== Passage to read ==
Today was supposed to be a day to celebrate. The day we went out with the old couch and in with the new, blue, slightly used. But as my husband pounded on the old one with a sledge hammer, my stomach turned a few degrees. How did we ever fit this brown monster through the front door thirteen years ago?
Oh…I remember. My husband and brother in law had to remove the legs. I sat on a chair and watched, helpless with my seven month pregnant belly. As they pushed and grunted, and our door gave birth to brown pillows, I groaned quietly. “A chestnut horse.”
Plain brown was not my choice; it was Mary’s. We live in my mother in law’s house, and I should be grateful. I am. Usually. Sometimes the jealousy bug creeps into my mind and I wish to decorate in my own taste like the home shows I should stop watching on TV.
Our house was already drowning in brown when Mary suggested, “How about a nice brown couch to match the hutch and the rug?” And chairs, table, frames, and horse paintings.
I forced a smile and said, “That sounds nice.” I didn’t have the heart or the guts to tell her what I really thought. She’s a wonderful person, and I didn’t want to want to seem ungrateful or picky. Why does she have to match the twenty year-old rug anyway?
Our L shaped couch rested in the one position it could fit and dominate the living room. Plopping onto the chestnut horse, I sat and contemplated why we needed such a large couch for two small boys and a baby. God knew why.

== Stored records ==
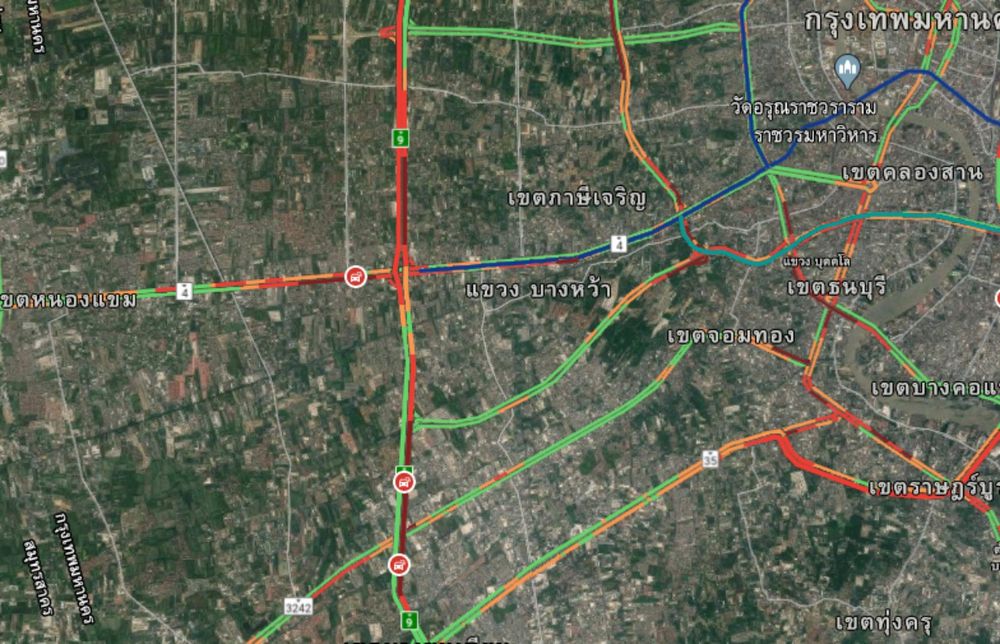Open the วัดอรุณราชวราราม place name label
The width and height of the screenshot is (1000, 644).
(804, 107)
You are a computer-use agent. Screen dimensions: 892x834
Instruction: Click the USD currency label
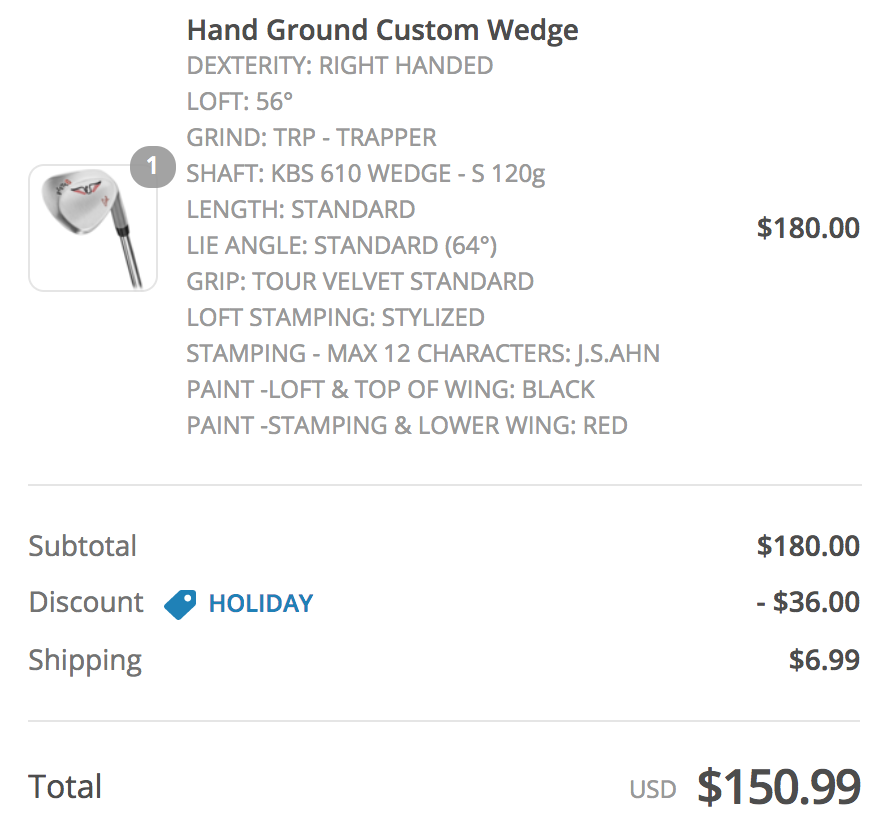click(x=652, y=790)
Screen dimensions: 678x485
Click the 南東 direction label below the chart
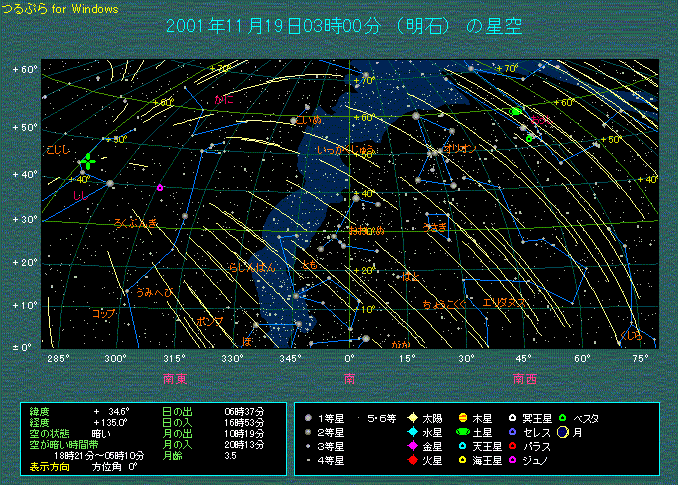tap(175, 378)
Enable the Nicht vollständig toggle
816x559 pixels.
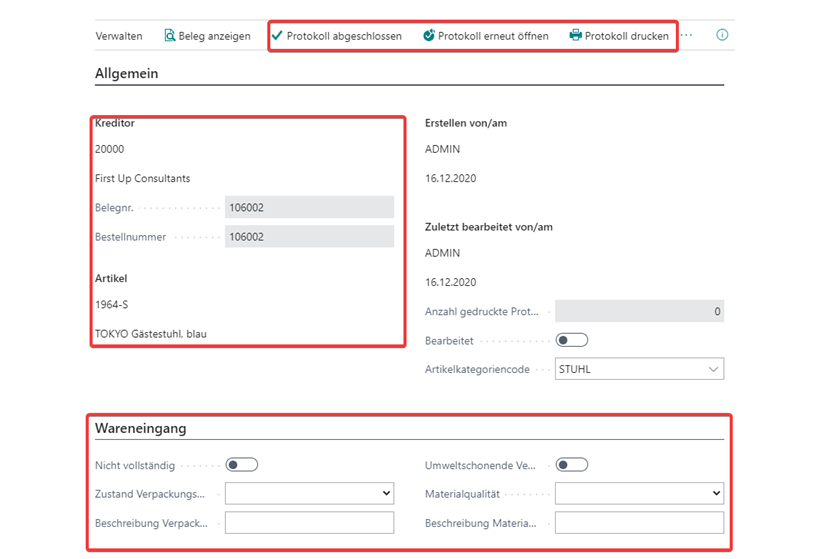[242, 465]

== Action item ==
Continue the personal essay about the old brown couch, beginning right after its last sentence.

== Answer space ==
He saw the day when I would sit at the corner, nursing our fifth child, and reading Narnia stories to her four brothers, each fighting over the best place on the couch. He saw the spit up, spills, and accidents; only a dark couch could hide some stains. He saw us melt into that couch under cozy brown blankets to watch movies on family night. He saw the day our boys would come home from a baseball game with half the team to hang out on our chestnut horse. He saw the years of homeschooling from the comfort of the brown cushions. He saw our teenage boys and their friends fill the couch with laughter. He saw the years.
I have to admit, our old brown couch patiently endured daily beatings from the boys. My kids never “sat” down; they took flying leaps and crashed down. One arm caved in thanks to the little gymnasts who loved to vault and turn somersaults. As I changed diapers, I often heard the thud of the chestnut horse. “Take it easy!” I would yell to deaf ears. I’m sure if it were able, it would have galloped away. Or did it grow to love the attention and rough affection of tumbling boys?
Our daughter preferred to dance on the couch as her stage any time the couch looked lonely. When she tired, she often fell asleep in the arms of the chestnut horse. I would snuggle next to her.
The old couch eventually lost its youthful glow. Patches covered the tears. It sagged in too many places. Three legs were broken. Sitting produced sore bottoms and achy backs. It was time to say goodbye.
My husband demolished the couch, but not the memories.
Mary and I watched her boys move in the blue couch. Clean, bright, and new looking. We both smiled. What was she thinking? She let me know…
“Tomorrow, I’d like to go buy some fabric covers for the new couch,” she said, rubbing the cushions. “I think brown would look nice. What do you think?”